BLM of course has no say on what happens on private lands, but even then, Mulvaney said, the agency’s insistence that large amounts of public lands be used for solar projects is based on antiquated thinking.
Early applications for permits to develop solar projects sent to BLM were based on concentrated solar power systems, as opposed to the photovoltaic solar panels that are common from residential roofs to farm fields. Concentrated solar power systems, which require more land and aren’t usable in a more urban environment, remain rare.
Public lands will likely remain a key piece in generating more solar energy for the U.S.
The Solar Futures Study conducted by the U.S. Department of Energy and NREL found that, at its current rate of growth, solar energy generation in the U.S. would go from 80 gigawatts to 380 gigawatts by 2035. That would require a total of more than over 4 million acres of land.
There isn’t enough land in urban areas to keep up with the demand for utility-scale solar projects, Macknick said, and it is also much more expensive than more remote terrain. Plus, he said, building projects on huge plots of land, whether they be public or private, is cheaper and easier to accomplish.
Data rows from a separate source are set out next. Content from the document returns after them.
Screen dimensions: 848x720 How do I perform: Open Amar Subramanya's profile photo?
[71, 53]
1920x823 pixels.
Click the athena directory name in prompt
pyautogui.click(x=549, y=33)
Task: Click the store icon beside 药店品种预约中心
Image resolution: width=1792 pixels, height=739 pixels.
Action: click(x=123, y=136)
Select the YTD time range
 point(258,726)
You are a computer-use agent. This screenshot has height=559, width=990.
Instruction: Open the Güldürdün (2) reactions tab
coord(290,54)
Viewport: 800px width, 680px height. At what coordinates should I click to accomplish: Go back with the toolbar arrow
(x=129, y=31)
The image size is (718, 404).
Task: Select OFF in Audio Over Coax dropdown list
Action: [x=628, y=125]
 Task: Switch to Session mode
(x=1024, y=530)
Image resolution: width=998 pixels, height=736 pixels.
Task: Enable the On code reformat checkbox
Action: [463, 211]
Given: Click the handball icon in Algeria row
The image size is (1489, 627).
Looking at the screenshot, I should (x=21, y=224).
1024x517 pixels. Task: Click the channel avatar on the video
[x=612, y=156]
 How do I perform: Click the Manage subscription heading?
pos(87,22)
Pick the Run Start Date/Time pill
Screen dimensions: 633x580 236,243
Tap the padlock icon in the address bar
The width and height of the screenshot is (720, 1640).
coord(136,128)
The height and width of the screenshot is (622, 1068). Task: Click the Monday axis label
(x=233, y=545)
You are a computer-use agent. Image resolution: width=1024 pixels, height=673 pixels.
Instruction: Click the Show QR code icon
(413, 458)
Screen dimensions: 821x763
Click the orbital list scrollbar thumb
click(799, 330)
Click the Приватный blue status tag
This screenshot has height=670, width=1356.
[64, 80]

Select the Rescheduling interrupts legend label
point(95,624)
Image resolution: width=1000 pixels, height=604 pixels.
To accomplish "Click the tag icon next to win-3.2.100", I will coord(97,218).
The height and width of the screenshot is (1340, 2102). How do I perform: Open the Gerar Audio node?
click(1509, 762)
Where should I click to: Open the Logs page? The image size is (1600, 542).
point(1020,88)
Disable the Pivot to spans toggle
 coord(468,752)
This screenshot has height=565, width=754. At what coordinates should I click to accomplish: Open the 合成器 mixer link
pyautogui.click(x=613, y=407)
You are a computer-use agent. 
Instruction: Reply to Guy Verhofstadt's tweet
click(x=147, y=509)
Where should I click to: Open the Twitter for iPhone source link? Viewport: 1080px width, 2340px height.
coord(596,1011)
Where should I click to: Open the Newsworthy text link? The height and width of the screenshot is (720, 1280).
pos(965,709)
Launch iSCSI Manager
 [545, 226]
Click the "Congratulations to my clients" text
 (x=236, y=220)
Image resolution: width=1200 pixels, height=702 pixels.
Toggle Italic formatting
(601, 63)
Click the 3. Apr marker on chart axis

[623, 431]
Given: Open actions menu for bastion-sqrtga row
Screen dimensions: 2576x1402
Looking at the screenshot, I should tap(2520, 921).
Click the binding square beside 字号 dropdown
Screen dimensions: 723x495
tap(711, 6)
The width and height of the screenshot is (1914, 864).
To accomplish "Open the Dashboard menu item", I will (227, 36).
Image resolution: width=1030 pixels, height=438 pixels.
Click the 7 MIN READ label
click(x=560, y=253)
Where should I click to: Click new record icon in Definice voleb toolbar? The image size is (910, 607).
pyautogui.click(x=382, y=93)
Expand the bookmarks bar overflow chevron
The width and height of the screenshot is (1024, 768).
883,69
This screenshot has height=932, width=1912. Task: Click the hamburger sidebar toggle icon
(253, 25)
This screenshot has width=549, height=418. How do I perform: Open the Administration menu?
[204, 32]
Though solar energy is not as harmful to the overall environment as fossil fuels, they still can have a significant impact on local habitats, conservationists said.
The projects can fragment habitats for wildlife. They sometimes involve bulldozing land and expanses of blue photovoltaic panels can be mistaken by birds for bodies of water, leading them to attempt to land on them. Birds confused by this lake effect can die on impact or when they are unable to get airborne again.
Macknick agreed that utility-scale solar projects can fragment habitats, especially for larger wildlife, but the practices with the greatest impact, such as razing the land, are no longer used. When built right, large solar developments can minimize impacts on the local environment, he said, by making sure not to compact the soil and ensuring vegetation can grow underneath.
Going forward, he said, it’ll be key to find “dual-use solutions,” where solar projects can be sited and allow for grazing or farming operations to continue underneath. Communication will be key in making sure the benefits of a project are clearly presented, he said.
Ilene Anderson first became concerned about solar development on public lands around 2009.
California had in recent years implemented its Renewable Portfolio Standard, which requires electric companies “to increase the amount of renewable energy they procure until 50 percent of their retail sales are from eligible renewable energy resources” by the end of 2030.
And under the American Recovery and Reinvestment Act of 2009 passed by the Obama administration, the federal government provided tens of billions of dollars to clean energy development in the country.
“That really set off a rush of speculators in California” with applications for solar projects proposed across millions of acres of land in the state, said Anderson, a senior scientist and public lands desert director at the Center for Biological Diversity.
But early projects quickly ran into roadblocks: environmental screenings. Developers were looking at how close the locations were to transmission lines and ample access to sunlight. “They didn’t do a very good screen for issues that would cost them time and money” in the form of environmental concerns, Anderson said.
The developers, however, quickly learned from their mistakes, she said, and “got with the program.” This resulted in the Desert Renewable Energy Conservation Plan, she said, which streamlined 10.8 million acres of public lands in California for renewable energy development while conserving unique ecosystems.
“We came out with a plan that was not perfect, no one was happy with it, but nobody’s litigating it either,” she said. “That was a sign that you know, everybody can be uncomfortably OK with the process.”
Anderson said the Center’s position is to create “sacrifice zones”: place as many of the solar projects as close together near transmission lines as possible to avoid further habitat damage and fragmentation across the region.
Most parties now realize that there will have to be painful tradeoffs.
“If we lose the Southwest Willow Flycatcher, but we save the coral reefs, I’ll be able to sleep at night,” said Robinson.